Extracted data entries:
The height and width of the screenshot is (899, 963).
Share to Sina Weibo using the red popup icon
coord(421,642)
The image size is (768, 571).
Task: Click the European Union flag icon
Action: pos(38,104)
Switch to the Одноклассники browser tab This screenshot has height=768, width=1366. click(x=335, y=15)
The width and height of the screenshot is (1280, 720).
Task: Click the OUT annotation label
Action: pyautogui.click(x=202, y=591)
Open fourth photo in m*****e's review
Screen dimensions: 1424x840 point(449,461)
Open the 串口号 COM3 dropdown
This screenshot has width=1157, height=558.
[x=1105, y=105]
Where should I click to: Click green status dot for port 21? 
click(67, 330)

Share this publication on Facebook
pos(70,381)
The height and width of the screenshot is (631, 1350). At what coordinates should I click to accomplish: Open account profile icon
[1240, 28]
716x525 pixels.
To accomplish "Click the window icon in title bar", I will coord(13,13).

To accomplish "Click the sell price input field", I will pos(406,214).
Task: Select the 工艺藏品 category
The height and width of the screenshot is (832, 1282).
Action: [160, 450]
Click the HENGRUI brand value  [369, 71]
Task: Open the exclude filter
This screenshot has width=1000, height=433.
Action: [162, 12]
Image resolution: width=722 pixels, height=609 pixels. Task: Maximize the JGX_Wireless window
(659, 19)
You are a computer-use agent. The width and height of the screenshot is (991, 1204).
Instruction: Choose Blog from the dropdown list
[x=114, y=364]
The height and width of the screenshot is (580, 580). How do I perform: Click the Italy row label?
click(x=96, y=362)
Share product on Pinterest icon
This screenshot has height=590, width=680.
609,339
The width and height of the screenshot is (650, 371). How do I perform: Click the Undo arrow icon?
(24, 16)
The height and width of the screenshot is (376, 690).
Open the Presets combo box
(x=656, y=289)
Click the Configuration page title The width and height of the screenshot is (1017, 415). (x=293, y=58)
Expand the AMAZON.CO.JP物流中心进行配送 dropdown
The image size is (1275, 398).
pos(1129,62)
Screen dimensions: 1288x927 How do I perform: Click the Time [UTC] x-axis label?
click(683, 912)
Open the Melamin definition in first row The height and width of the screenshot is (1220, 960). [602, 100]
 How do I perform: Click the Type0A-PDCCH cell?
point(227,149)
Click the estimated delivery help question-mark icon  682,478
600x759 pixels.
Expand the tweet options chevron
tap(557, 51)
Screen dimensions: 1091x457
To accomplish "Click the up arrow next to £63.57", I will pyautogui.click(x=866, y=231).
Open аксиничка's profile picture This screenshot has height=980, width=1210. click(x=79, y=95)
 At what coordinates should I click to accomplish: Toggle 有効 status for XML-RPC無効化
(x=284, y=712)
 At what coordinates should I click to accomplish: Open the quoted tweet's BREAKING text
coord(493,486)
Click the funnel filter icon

• **Instructions to follow**:
A complete, exact transcription of the data above is the required answer.

• **Solution to this exercise**:
The height and width of the screenshot is (899, 963).
Share to Sina Weibo using the red popup icon
coord(421,642)
The image size is (768, 571).
Task: Click the European Union flag icon
Action: pos(38,104)
Switch to the Одноклассники browser tab This screenshot has height=768, width=1366. click(x=335, y=15)
The width and height of the screenshot is (1280, 720).
Task: Click the OUT annotation label
Action: pyautogui.click(x=202, y=591)
Open fourth photo in m*****e's review
Screen dimensions: 1424x840 point(449,461)
Open the 串口号 COM3 dropdown
This screenshot has width=1157, height=558.
[x=1105, y=105]
Where should I click to: Click green status dot for port 21? 
click(67, 330)

Share this publication on Facebook
pos(70,381)
The height and width of the screenshot is (631, 1350). At what coordinates should I click to accomplish: Open account profile icon
[1240, 28]
716x525 pixels.
To accomplish "Click the window icon in title bar", I will coord(13,13).

To accomplish "Click the sell price input field", I will pos(406,214).
Task: Select the 工艺藏品 category
The height and width of the screenshot is (832, 1282).
Action: [160, 450]
Click the HENGRUI brand value  [369, 71]
Task: Open the exclude filter
This screenshot has width=1000, height=433.
Action: [162, 12]
Image resolution: width=722 pixels, height=609 pixels. Task: Maximize the JGX_Wireless window
(659, 19)
You are a computer-use agent. The width and height of the screenshot is (991, 1204).
Instruction: Choose Blog from the dropdown list
[x=114, y=364]
The height and width of the screenshot is (580, 580). How do I perform: Click the Italy row label?
click(x=96, y=362)
Share product on Pinterest icon
This screenshot has height=590, width=680.
609,339
The width and height of the screenshot is (650, 371). How do I perform: Click the Undo arrow icon?
(24, 16)
The height and width of the screenshot is (376, 690).
Open the Presets combo box
(x=656, y=289)
Click the Configuration page title The width and height of the screenshot is (1017, 415). (x=293, y=58)
Expand the AMAZON.CO.JP物流中心进行配送 dropdown
The image size is (1275, 398).
pos(1129,62)
Screen dimensions: 1288x927 How do I perform: Click the Time [UTC] x-axis label?
click(683, 912)
Open the Melamin definition in first row The height and width of the screenshot is (1220, 960). [602, 100]
 How do I perform: Click the Type0A-PDCCH cell?
point(227,149)
Click the estimated delivery help question-mark icon  682,478
600x759 pixels.
Expand the tweet options chevron
tap(557, 51)
Screen dimensions: 1091x457
To accomplish "Click the up arrow next to £63.57", I will pyautogui.click(x=866, y=231).
Open аксиничка's profile picture This screenshot has height=980, width=1210. click(x=79, y=95)
 At what coordinates should I click to accomplish: Toggle 有効 status for XML-RPC無効化
(x=284, y=712)
 At what coordinates should I click to accomplish: Open the quoted tweet's BREAKING text
coord(493,486)
Click the funnel filter icon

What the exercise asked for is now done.